Hi Everyone.  I'm new to arachnoboards and still learning how to navigate / use it.  Also i'm trying to find out information on starting a tarantula colony.  I am the proud owner of 9 t's already, and want to try out a colony because i found a 200 gallon oceanic terrarium for dirt cheap!!  From the research that i've done so far, I think I want to try Avicularia Avicularias.  They seem to be a good species to colonize.  I cannot however find any info on HOW to start the colony.  Do I just buy a mature male and female from different dealers, let them mate, then colonize?  or...... Can I buy 4 - 6 or maybe even 8 spiders ranging from adults to juveniles and just put them in together?  Please any information on this would be greatly appreciated!  Thanks!!


----------



## NikiP (Jan 1, 2011)

Most people start with slings from the same sac, but it sounds like you might be able to go a different route since you are working with so much room.

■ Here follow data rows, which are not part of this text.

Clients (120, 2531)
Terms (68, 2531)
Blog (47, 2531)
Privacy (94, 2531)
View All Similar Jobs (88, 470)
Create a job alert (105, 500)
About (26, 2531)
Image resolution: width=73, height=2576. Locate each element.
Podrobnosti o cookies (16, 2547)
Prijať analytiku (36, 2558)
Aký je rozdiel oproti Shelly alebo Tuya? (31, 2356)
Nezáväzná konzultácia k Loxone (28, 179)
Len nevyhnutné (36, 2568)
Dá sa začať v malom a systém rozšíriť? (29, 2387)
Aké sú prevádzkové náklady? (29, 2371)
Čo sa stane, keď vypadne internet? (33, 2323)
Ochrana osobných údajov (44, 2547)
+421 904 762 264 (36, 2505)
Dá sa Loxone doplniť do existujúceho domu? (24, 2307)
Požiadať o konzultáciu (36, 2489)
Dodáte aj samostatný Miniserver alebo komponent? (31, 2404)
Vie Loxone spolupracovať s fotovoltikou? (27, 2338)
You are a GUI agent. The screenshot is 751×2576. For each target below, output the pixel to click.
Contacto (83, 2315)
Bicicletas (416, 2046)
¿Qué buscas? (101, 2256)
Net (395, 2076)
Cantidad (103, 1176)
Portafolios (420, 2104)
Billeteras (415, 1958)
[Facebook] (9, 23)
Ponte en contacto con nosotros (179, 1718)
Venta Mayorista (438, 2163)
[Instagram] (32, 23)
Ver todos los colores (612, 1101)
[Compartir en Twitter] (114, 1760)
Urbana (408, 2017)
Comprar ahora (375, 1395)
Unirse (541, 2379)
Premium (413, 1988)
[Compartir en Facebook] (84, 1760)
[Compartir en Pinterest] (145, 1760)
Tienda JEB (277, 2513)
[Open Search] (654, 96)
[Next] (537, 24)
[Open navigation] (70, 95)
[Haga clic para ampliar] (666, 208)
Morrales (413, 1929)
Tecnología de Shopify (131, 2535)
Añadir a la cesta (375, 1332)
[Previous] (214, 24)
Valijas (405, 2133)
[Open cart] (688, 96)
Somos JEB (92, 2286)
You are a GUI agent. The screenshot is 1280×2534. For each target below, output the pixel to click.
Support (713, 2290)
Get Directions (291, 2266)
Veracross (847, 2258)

Personally i'd contact AbraxasComplex because he has done a lot of communals & might have some tips/tricks for you. 

Also, this person might be a good one to contact:  
http://www.arachnoboards.com/ab/showthread.php?t=111204&highlight=avicularia+communal


----------



## Royal_T's (Jan 1, 2011)

I don't have any info but I did find this video the other day...  One of the best colonies I've seen.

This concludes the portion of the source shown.